■ **The input**

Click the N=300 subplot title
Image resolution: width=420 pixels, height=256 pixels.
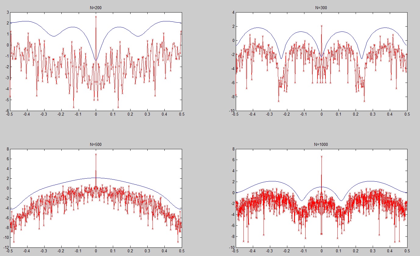click(321, 8)
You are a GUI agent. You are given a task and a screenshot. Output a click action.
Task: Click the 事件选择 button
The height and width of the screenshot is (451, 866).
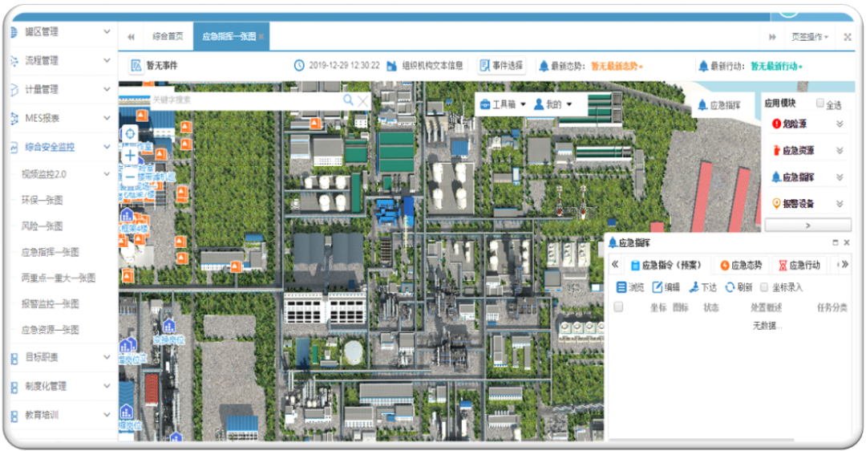click(502, 66)
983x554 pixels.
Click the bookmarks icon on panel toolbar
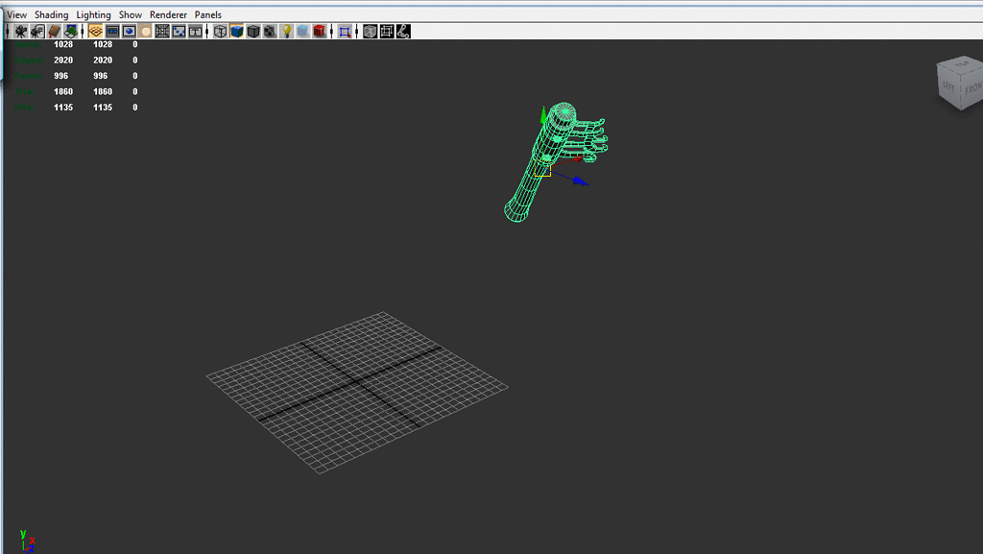click(x=56, y=31)
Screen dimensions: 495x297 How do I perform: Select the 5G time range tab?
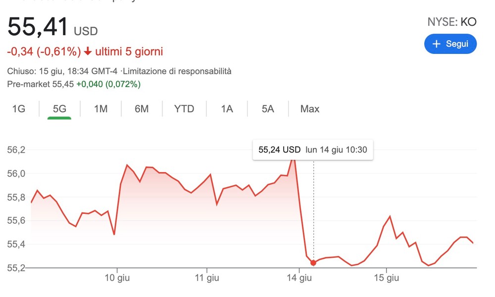click(59, 109)
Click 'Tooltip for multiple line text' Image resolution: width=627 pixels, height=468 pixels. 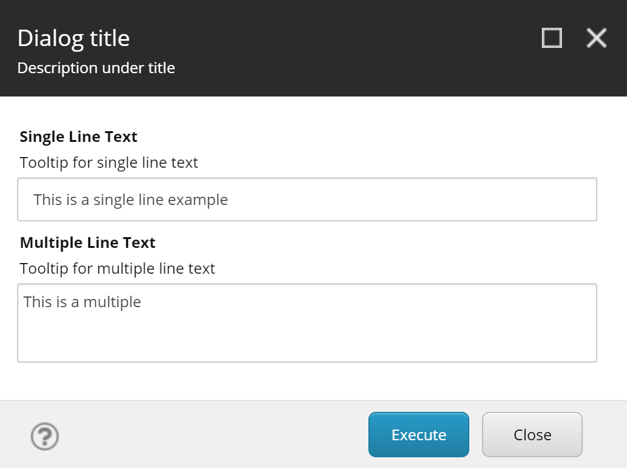(x=117, y=268)
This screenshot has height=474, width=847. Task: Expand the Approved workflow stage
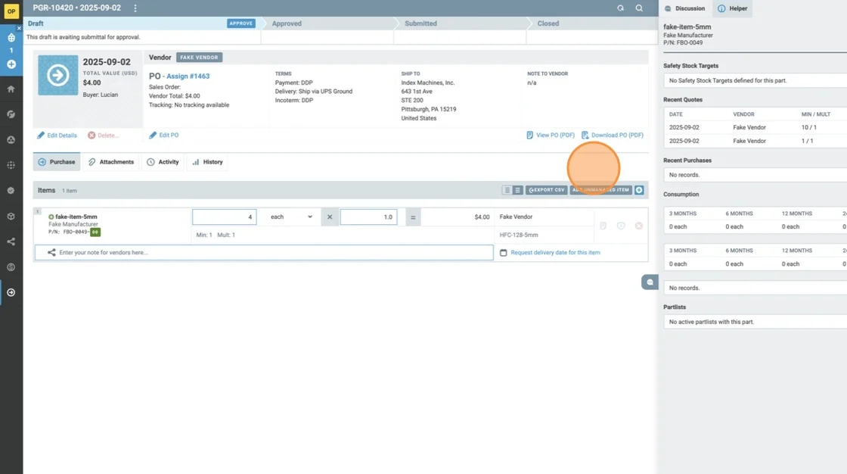287,23
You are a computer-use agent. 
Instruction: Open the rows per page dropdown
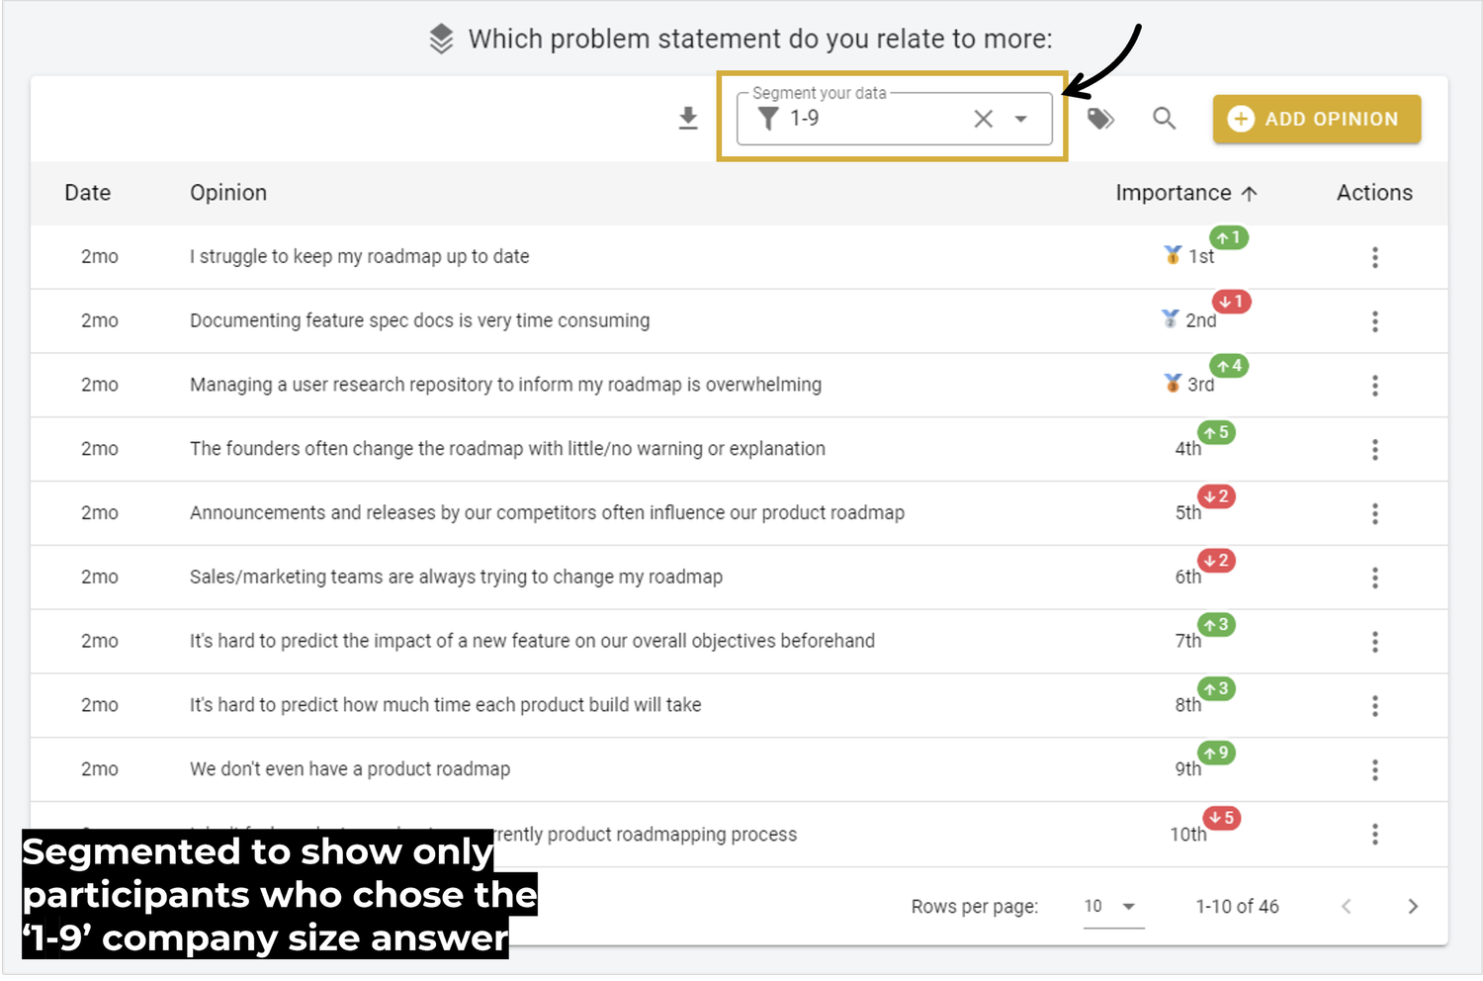1112,906
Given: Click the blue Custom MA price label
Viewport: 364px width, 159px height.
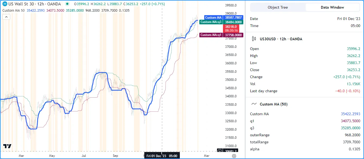Looking at the screenshot, I should point(213,18).
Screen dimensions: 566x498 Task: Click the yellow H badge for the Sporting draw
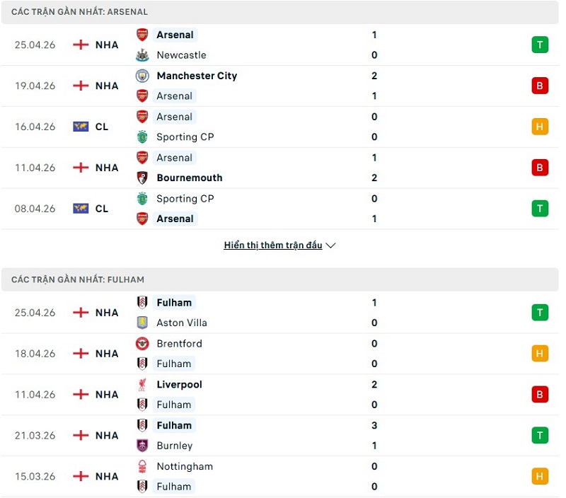click(x=540, y=127)
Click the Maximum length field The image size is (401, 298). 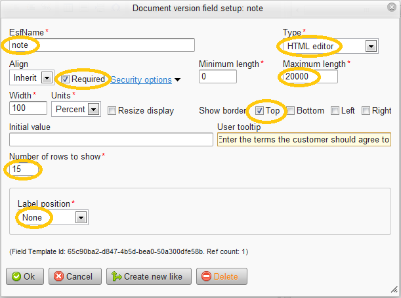point(310,77)
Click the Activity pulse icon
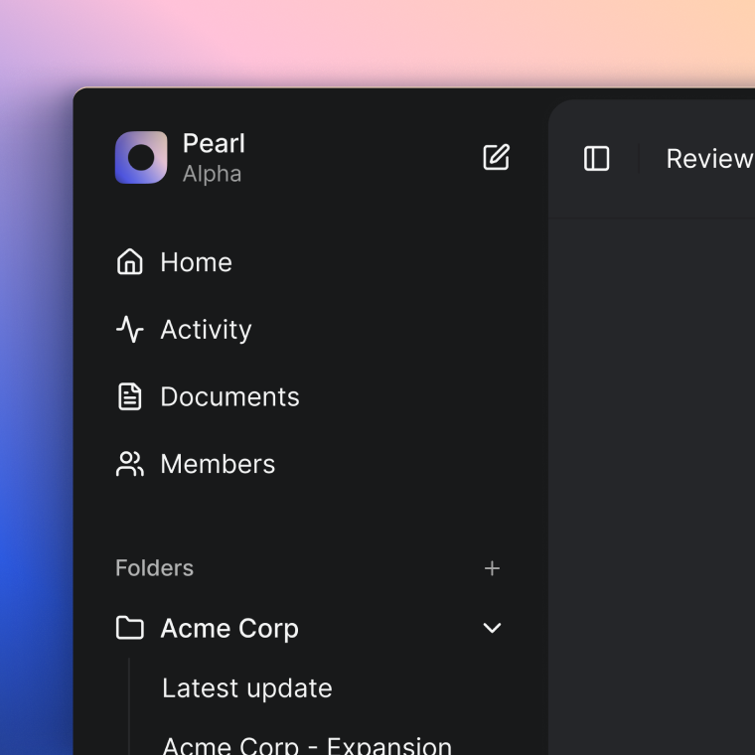 click(x=130, y=330)
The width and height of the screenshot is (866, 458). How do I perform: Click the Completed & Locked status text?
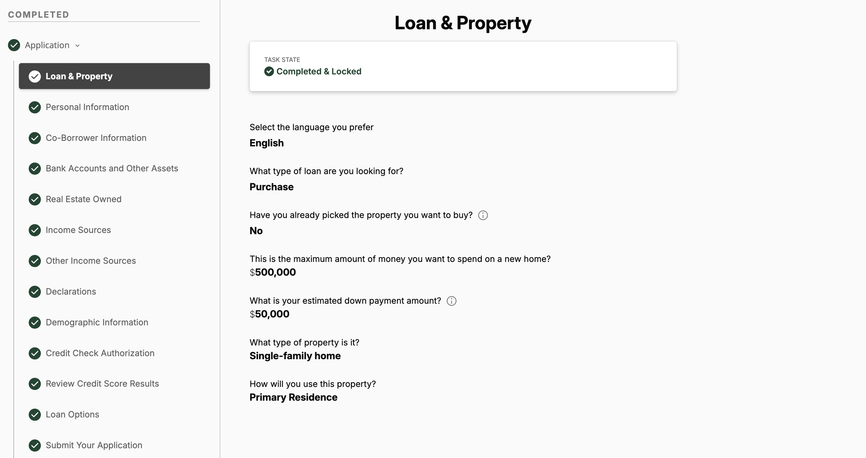click(x=319, y=72)
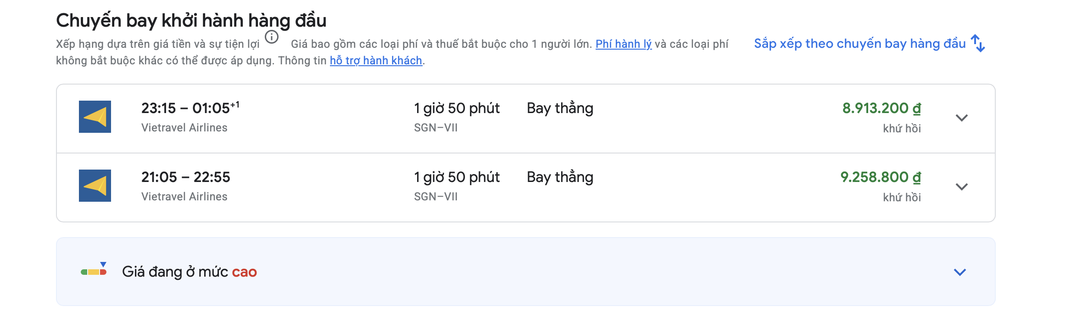The width and height of the screenshot is (1071, 318).
Task: Click the '1 giờ 50 phút' duration of the 21:05 flight
Action: tap(456, 176)
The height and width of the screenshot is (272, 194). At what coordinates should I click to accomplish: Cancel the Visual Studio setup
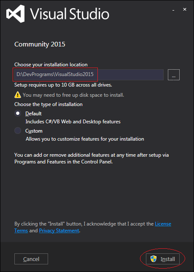click(31, 259)
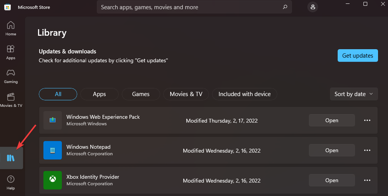This screenshot has width=388, height=196.
Task: Click the search magnifier icon
Action: tap(285, 7)
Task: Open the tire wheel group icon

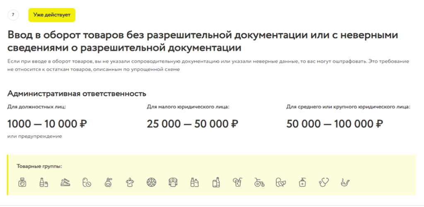Action: pyautogui.click(x=151, y=182)
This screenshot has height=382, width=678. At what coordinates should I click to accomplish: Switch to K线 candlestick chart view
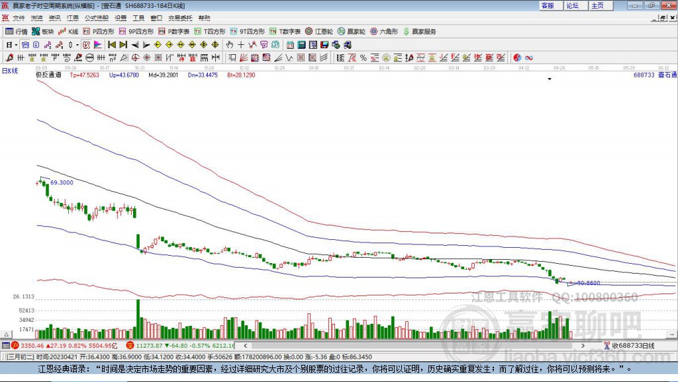(x=68, y=31)
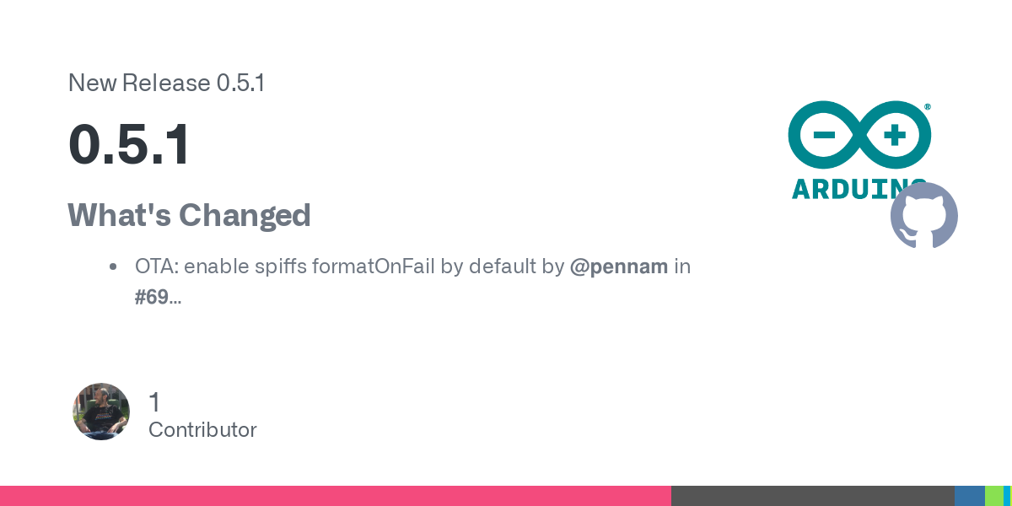Screen dimensions: 1012x506
Task: Open the @pennam user mention
Action: click(x=619, y=266)

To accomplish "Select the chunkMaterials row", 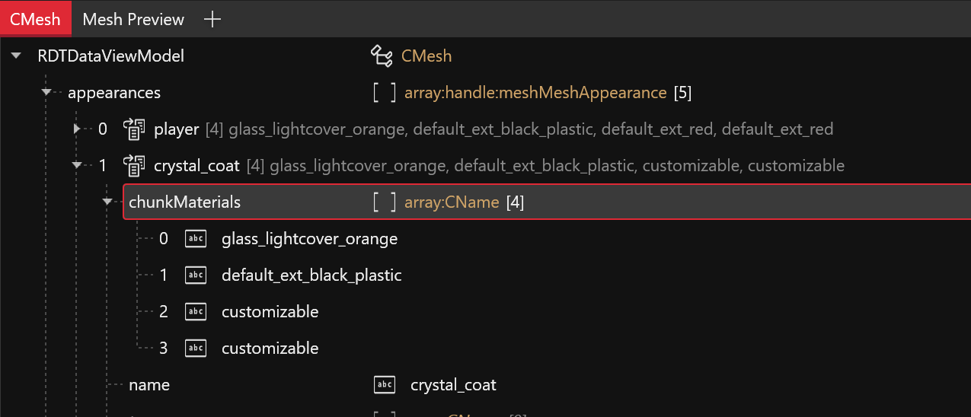I will click(x=184, y=202).
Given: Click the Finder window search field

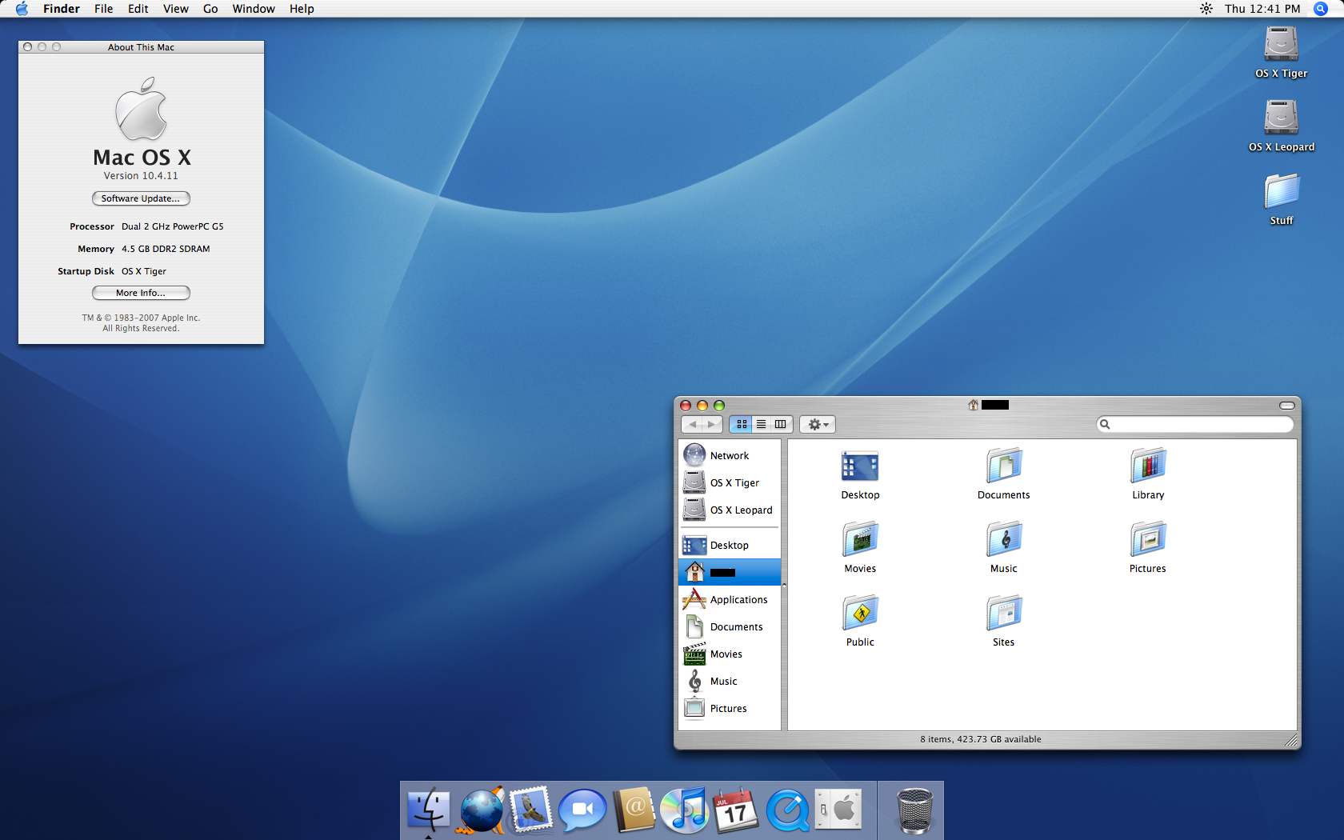Looking at the screenshot, I should click(1200, 424).
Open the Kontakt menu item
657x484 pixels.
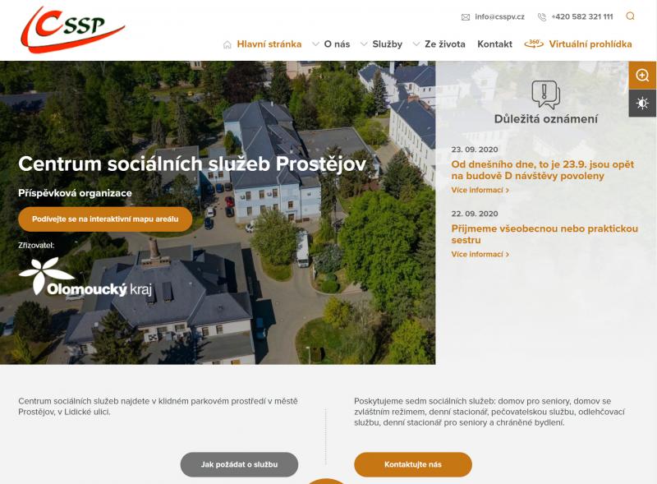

■ **Task to complete**
Show every line from the listing above in which the string "agent" appears.

■ **Completed exercise**
You are a GUI agent. You are given a task and a screenshot. Output a click action.
You are a computer-use agent. 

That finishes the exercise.